Some caveats about this book. I have no religious beliefs while without supporting the rights of others to have such. I respond to the peculiarities of (especially fundamentalist) beliefs of peoples of the Book as being somewhere between sad and silly. Silly particularly when it applies to ‘self’ imposed non-rational restrictions on things like clothing, head dress and wig wearing- sad when it comes to externally pressured beliefs that become foundational to social acceptability and personal choices. Second, I have visited a range of majority Muslim countries (especially the Middle East) and have listened. I read the Qu’ran as preparation for those visits and appreciate it as a highly censorious poetically Arabic extension of the Book. While visiting and talking (carefully) with Jordanians, Syrians, Egyptians and Lebanese people, I have often found my mind wondering about what it might take for fundamentalist Muslims to experience some kind of Renaissance/ Reformation experience that had the effect of gradually opening the minds of more and more (not all, by a long shot) Christians in the West. In this respect, sexual behaviour difference is something of a touchstone. ‘God in Pink’ touches on these issues in some interesting ways.
I am simultaneously writing a note on John Gribbins ‘The Fellowship’ looking at the early history of the Royal Society which exemplars part of this process in European experience, founded on scientific inquiry, (which can be extended to philosophy and Biblical studies) that has freed many believers of the Book to function in contemporary Western society when dealing with the issue of homosexuality.
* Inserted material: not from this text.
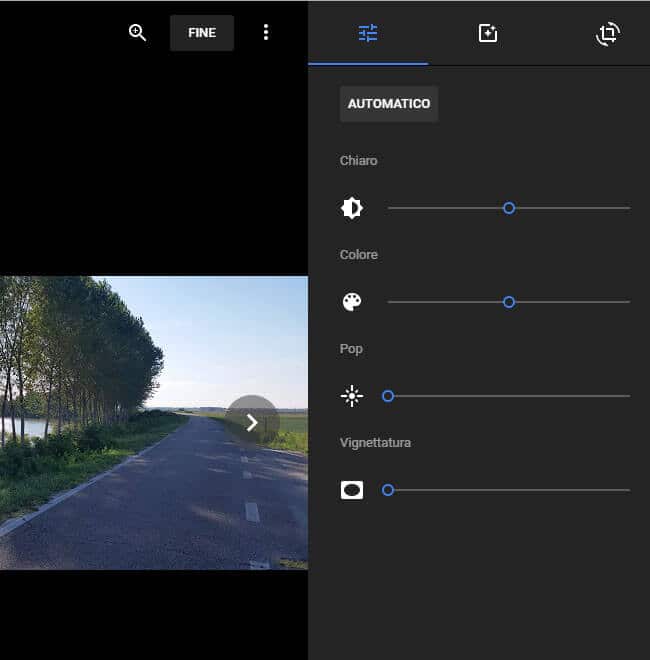Select the Pop slider handle
This screenshot has height=660, width=650.
388,396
I was fascinated to be told that newton his Arianism all his life and may have been homosexual himself. It was also revealing to note the lingering deadening effect of religious demands on academic and scientific life, especially when it came to e matter of appointments.
So, does Hasan Namir have anything to offer? (Actually his name is Hasan Abood and he now lives in Vancouver with an Indian partner – something impossible openly in his native Iraq). His tale is fictional but obviously based extensively on his personal experiences in his native land. This is a tale of middle class life in Baghdad that is very current. There are plenty of references to the Saddam times which retain a tinge of nostalgia for relative stability compared with the current raging disturbances and extreme religious divisions between Shia and Sunni, the terrifying bombings, destruction and the’disappearances’ and suicides of young gay men (no mention of women here). This is highlighted by the fact of Ramy (the central character) having lost both his parents to that regime. He is living with his married brother and wife (childless) who expect him to study, marry, get a good job and continue the line – how many gay men have heard that line?
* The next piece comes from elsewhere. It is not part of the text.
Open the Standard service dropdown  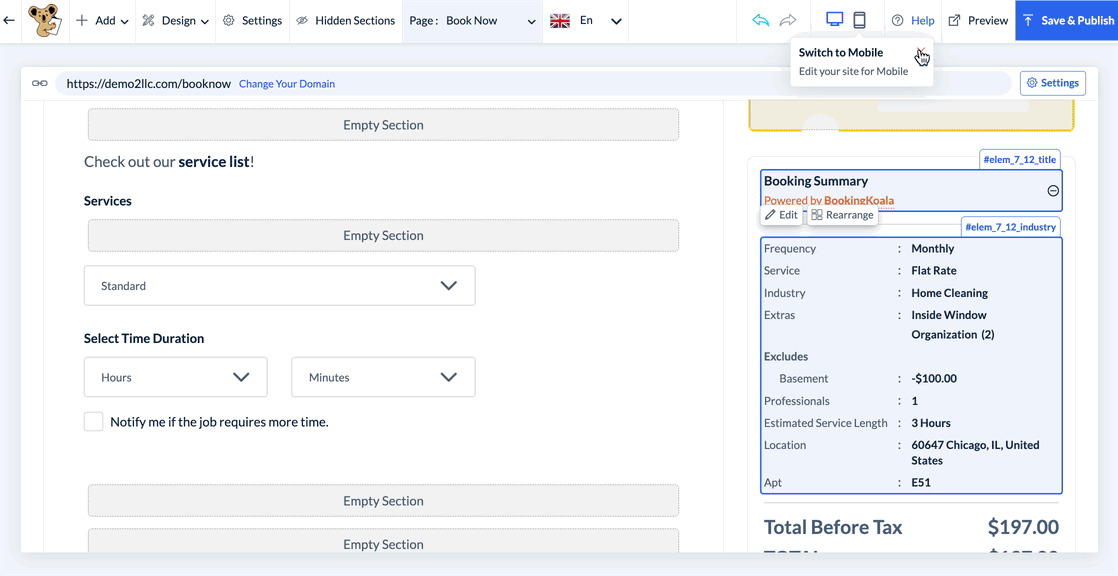pyautogui.click(x=279, y=286)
He has plenty of pressures and his emerging gay sexuality overlays it all. This aspect of the story I found a little troubling. Perhaps it was the telescoping of time or the nervous pressures of achieving a satisfying sexual emotional relationship, but I found the rapid succession of his relationships against the background of extreme outcomes a little hard to accept. Perhaps it was my failure to truly accept and understand his circumstances. He is an intelligent young man and has an appreciation that what he wants is not personally sinful and has some understanding of the tendentious nature of Book based strictures not dissimilar to those that have been exhaustively explored from within Christian and Judaism. It was interesting that the Story of Lot which was used most extensively in this respect. There are LGBTI groups that operate (with great risk and care) within such Muslim cultures and the arguments they use are well known as I noted above. Yet, how effective can they be within the culture Ramy daily experiences? Not a lot, I fear.
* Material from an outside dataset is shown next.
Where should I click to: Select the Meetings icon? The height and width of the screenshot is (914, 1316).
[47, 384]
Namir uses an interesting and very Arabic device to promote his dialogue – a spiritual being. He has Ramy prod Ammir, a respected local Sheik (a learned careerist religious spokesperson) whom he presents as a not entirely unkindly man who has lived comfortably within the fundamentalist tradition (he requires his well-educated wife to take the veil, and she acquiesces) to discuss the issue of homosexuality at Friday prayers. His initial thoughts and responses are to avoid the issue and are predictably negative on the usual bases, when he has to consider it. The ice-breaking device is to introduce a spirit, an Angel, (Gabriel in this case) who appears regularly as a gadfly to force the issue towards some re-evaluation. It is symptomatic of this culture that this might be effective as a device to promote some degree of discussion. For those who know him, it is a bit like having Bishop John Spong in angelic form.
For the time being, the way out for most remains escape to the West. One can only wonder how many potential Isaac Newtons are being lost to cultures who keep accepting this kind of typically fear-based fundamentalism. Such a waste!